A defesa de Jair Bolsonaro protocolou nesta sexta-feira (8) uma revisão criminal no Supremo Tribunal Federal contra a condenação de 27 anos e 3 meses de prisão imposta em 2025. O pedido busca levar ao plenário da Corte teses que apontam nulidades processuais, cerceamento de defesa e supostas irregularidades na colaboração premiada de Mauro Cid.
Segundo o advogado João Henrique Freitas, a expectativa é que prevaleça o devido processo legal. A defesa também solicita que o julgamento seja conduzido por ministros que não participaram da decisão original da Primeira Turma.

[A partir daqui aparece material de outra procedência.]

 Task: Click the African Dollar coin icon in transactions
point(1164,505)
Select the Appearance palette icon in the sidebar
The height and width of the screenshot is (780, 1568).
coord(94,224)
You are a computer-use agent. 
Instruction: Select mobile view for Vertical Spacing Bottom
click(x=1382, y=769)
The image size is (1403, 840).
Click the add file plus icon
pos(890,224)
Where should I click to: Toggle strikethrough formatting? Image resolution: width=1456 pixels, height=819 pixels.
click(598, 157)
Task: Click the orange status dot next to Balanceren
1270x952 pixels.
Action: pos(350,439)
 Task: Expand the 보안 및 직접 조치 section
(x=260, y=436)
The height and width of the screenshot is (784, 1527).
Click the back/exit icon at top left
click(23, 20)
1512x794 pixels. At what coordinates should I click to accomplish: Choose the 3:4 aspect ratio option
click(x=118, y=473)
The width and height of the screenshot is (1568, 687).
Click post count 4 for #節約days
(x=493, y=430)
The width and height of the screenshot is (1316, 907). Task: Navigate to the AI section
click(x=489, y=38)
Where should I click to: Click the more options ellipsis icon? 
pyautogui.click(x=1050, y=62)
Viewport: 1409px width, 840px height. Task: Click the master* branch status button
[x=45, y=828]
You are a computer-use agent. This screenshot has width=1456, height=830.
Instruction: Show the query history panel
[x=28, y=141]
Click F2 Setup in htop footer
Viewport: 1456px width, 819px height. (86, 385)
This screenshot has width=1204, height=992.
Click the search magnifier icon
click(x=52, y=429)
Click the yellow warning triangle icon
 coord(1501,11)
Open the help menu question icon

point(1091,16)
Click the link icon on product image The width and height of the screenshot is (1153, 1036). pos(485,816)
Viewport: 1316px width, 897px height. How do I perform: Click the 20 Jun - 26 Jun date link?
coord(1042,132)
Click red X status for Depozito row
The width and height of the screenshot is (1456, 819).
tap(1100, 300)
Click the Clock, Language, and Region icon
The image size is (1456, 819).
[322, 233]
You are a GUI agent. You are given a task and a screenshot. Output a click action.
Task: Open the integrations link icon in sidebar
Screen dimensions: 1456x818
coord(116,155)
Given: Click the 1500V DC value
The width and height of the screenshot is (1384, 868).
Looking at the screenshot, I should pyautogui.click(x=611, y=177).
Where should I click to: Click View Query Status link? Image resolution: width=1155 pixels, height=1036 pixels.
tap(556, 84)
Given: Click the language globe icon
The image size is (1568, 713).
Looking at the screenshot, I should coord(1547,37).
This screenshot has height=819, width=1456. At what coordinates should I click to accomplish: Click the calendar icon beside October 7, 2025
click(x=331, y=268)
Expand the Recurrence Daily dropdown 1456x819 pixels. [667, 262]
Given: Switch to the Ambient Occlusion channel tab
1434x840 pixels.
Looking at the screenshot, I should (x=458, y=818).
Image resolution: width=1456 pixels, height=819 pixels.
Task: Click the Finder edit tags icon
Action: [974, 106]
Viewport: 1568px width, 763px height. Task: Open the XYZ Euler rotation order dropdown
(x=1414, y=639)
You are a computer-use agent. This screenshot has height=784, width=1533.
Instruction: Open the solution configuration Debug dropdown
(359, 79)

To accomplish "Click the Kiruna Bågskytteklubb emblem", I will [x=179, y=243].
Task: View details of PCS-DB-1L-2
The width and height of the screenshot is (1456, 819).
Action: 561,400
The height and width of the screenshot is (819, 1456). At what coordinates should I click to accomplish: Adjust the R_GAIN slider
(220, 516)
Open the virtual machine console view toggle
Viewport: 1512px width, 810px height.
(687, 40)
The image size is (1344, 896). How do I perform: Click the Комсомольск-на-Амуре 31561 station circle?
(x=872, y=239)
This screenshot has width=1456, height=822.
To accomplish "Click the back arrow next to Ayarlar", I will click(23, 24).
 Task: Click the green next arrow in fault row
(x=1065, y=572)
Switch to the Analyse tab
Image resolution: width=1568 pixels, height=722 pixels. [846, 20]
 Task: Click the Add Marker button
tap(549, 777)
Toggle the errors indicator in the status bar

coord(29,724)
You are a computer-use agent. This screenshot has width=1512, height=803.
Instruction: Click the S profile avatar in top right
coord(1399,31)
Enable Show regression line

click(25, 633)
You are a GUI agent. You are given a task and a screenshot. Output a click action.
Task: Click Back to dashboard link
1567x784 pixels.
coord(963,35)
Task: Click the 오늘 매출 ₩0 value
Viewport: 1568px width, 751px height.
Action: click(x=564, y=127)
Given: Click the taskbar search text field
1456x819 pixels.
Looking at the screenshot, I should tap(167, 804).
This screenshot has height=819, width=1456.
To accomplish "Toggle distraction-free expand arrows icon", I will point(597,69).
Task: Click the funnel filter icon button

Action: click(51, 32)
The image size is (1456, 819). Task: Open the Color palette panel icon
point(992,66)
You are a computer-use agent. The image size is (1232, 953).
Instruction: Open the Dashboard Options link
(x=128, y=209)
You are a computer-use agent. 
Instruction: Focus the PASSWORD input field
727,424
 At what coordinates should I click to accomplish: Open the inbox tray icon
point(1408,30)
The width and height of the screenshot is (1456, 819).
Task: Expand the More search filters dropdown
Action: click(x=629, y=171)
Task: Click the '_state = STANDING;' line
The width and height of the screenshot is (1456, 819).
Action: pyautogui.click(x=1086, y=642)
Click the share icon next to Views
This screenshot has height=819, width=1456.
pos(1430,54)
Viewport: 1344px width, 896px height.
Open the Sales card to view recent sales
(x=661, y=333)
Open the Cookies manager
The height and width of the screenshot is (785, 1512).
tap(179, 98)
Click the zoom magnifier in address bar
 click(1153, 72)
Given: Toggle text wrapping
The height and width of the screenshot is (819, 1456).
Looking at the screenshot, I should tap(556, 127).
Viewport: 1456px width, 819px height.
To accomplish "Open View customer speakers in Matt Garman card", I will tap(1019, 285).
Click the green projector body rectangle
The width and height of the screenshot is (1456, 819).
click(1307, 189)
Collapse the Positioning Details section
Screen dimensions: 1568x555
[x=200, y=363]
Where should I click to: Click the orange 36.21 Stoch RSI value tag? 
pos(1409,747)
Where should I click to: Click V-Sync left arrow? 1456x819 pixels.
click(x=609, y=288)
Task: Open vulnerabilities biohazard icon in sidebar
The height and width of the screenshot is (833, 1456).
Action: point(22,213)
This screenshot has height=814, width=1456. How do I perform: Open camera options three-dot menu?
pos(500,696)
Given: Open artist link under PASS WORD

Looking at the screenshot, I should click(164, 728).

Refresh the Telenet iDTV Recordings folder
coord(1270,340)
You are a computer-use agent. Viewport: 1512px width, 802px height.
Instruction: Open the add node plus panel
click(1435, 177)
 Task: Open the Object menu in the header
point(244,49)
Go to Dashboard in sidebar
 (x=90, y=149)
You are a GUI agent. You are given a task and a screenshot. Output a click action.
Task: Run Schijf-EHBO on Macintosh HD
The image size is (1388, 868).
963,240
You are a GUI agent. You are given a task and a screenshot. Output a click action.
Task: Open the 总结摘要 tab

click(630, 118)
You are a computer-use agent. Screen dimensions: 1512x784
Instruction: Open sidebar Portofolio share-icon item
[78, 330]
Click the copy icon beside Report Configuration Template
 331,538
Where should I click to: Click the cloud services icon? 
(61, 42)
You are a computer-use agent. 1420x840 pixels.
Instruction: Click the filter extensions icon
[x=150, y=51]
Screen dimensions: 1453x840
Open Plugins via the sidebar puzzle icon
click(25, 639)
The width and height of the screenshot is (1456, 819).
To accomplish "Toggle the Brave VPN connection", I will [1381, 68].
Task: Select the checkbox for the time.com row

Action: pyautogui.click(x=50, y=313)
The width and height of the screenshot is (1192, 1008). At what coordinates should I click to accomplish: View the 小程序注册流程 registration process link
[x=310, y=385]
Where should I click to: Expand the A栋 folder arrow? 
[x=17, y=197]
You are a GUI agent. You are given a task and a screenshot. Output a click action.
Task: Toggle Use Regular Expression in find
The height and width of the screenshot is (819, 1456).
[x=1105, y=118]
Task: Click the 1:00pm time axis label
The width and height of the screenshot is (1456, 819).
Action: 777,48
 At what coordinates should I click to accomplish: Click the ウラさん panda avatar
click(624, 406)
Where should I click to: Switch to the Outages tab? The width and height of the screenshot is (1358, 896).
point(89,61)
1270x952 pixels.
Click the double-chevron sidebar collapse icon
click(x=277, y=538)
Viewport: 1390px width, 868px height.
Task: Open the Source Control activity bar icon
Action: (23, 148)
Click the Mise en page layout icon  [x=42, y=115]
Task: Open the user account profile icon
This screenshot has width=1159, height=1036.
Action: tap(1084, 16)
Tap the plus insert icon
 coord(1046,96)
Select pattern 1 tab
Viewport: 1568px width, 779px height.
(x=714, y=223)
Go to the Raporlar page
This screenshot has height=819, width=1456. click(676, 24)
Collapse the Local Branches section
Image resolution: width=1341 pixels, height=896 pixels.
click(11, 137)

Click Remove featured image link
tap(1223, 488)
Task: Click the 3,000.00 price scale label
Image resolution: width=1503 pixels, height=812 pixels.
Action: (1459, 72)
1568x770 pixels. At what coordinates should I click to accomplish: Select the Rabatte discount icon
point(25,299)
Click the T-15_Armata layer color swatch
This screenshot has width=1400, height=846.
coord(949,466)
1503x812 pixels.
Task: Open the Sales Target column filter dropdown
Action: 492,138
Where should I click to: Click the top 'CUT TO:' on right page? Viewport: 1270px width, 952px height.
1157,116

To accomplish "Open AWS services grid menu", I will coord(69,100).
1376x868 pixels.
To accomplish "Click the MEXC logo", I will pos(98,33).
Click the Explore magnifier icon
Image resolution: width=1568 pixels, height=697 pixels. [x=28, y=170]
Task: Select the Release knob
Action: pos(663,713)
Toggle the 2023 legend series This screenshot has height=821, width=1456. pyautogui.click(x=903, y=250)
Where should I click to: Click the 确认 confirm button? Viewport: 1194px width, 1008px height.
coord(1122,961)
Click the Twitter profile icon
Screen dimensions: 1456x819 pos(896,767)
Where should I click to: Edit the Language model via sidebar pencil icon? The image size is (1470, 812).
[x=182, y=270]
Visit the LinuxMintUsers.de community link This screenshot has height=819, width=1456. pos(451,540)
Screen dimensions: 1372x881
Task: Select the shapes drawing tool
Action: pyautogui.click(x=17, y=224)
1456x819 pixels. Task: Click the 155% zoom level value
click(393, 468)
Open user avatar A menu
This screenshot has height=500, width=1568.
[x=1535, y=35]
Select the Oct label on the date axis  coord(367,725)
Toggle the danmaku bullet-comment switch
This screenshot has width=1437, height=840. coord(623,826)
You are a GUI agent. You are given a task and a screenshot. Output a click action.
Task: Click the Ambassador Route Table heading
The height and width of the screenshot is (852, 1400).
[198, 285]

O recurso foi apresentado no mesmo dia em que entrou em vigor a nova Lei da Dosimetria, promulgada pelo presidente do Senado, Davi Alcolumbre, medida que pode impactar diretamente o cálculo da pena aplicada ao ex-presidente.
Em paralelo, o ministro Luiz Fux já manifestou entendimento favorável à anulação de condenações relacionadas ao mesmo núcleo investigado, sob argumento de incompetência do STF para julgar determinados casos.
O cenário jurídico e político volta a ganhar tensão em Brasília enquanto o país acompanha os próximos passos da Suprema Corte.